* GIVEN EXERCISE *
Which lines run from the one containing "navigation hamburger menu" up to and including the one containing "Looking at the screenshot, I should (x=799, y=42)."? Extract those lines from the data below and repeat them exactly.

* TASK INPUTS *
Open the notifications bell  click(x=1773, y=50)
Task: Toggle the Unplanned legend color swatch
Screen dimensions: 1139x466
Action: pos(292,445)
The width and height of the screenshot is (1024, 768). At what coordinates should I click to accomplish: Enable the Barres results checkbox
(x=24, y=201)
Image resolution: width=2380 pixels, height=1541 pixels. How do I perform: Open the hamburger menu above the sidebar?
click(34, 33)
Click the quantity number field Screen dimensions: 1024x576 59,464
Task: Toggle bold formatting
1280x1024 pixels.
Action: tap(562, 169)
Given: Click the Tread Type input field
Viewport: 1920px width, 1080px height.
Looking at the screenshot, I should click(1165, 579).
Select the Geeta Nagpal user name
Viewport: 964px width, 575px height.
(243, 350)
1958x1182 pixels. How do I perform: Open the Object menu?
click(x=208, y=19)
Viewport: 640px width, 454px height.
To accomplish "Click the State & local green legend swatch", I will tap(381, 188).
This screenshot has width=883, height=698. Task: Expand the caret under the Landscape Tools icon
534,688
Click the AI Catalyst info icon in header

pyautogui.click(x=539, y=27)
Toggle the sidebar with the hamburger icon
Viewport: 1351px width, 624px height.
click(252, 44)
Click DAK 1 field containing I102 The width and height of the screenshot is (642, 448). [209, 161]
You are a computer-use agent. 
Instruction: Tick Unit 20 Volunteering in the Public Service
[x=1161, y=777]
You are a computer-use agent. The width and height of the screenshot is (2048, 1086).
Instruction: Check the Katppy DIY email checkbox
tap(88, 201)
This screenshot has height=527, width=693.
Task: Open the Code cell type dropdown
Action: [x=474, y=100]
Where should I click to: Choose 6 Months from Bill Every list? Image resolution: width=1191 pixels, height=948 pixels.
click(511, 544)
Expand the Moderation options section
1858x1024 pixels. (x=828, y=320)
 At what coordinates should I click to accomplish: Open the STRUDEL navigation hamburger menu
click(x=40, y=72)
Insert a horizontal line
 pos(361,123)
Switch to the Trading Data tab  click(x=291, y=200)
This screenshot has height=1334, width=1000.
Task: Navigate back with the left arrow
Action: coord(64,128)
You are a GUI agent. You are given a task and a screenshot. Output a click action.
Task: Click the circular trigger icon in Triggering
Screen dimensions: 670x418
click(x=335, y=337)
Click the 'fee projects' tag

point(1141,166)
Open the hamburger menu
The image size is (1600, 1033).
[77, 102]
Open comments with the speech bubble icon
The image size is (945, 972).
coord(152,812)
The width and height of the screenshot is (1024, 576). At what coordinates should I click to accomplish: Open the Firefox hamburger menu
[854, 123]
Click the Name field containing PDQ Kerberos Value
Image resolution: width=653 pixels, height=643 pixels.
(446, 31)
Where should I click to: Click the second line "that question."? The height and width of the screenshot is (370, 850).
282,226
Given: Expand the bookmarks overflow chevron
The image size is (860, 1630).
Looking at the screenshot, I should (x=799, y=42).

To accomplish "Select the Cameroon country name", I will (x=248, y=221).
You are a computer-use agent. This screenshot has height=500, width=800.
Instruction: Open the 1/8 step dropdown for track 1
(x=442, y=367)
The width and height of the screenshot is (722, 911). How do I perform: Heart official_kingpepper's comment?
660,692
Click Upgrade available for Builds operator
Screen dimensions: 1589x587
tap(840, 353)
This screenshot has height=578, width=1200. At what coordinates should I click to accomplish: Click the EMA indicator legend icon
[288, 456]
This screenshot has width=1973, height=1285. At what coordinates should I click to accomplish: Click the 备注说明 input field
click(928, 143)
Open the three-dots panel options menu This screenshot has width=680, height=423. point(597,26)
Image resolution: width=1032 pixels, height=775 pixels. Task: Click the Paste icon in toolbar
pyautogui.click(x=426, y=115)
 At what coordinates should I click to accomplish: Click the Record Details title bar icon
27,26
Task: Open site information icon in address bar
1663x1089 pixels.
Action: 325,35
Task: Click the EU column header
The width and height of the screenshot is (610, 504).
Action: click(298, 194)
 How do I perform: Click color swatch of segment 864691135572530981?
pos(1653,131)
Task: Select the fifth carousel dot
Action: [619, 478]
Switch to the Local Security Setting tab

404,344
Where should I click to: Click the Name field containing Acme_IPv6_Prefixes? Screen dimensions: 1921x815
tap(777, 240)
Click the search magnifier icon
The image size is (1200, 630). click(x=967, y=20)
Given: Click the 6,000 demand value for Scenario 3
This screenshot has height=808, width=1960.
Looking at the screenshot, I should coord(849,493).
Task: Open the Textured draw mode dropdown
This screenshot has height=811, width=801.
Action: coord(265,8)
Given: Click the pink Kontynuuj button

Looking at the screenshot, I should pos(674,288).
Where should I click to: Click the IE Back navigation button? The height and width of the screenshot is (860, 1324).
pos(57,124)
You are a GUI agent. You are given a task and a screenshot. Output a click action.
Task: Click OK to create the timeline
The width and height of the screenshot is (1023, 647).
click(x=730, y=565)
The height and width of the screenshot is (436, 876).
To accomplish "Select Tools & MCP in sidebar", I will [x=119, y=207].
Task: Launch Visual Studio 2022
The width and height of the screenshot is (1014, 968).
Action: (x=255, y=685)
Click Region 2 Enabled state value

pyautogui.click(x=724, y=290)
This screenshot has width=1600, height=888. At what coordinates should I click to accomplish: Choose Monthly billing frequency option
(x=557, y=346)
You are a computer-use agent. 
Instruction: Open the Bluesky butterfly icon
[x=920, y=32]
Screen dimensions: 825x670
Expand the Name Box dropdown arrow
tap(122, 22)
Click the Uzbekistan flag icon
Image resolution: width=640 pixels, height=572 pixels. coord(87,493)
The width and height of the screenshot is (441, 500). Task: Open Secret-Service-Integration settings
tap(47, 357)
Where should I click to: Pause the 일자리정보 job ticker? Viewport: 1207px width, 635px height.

* WORKED ANSWER *
 At what coordinates should I click to accomplish: Open the STRUDEL navigation hamburger menu
click(x=40, y=72)
Insert a horizontal line
 pos(361,123)
Switch to the Trading Data tab  click(x=291, y=200)
This screenshot has height=1334, width=1000.
Task: Navigate back with the left arrow
Action: coord(64,128)
You are a GUI agent. You are given a task and a screenshot. Output a click action.
Task: Click the circular trigger icon in Triggering
Screen dimensions: 670x418
click(x=335, y=337)
Click the 'fee projects' tag

point(1141,166)
Open the hamburger menu
The image size is (1600, 1033).
[77, 102]
Open comments with the speech bubble icon
The image size is (945, 972).
coord(152,812)
The width and height of the screenshot is (1024, 576). At what coordinates should I click to accomplish: Open the Firefox hamburger menu
[854, 123]
Click the Name field containing PDQ Kerberos Value
Image resolution: width=653 pixels, height=643 pixels.
(446, 31)
Where should I click to: Click the second line "that question."? The height and width of the screenshot is (370, 850).
282,226
Given: Expand the bookmarks overflow chevron
The image size is (860, 1630).
Looking at the screenshot, I should (x=799, y=42).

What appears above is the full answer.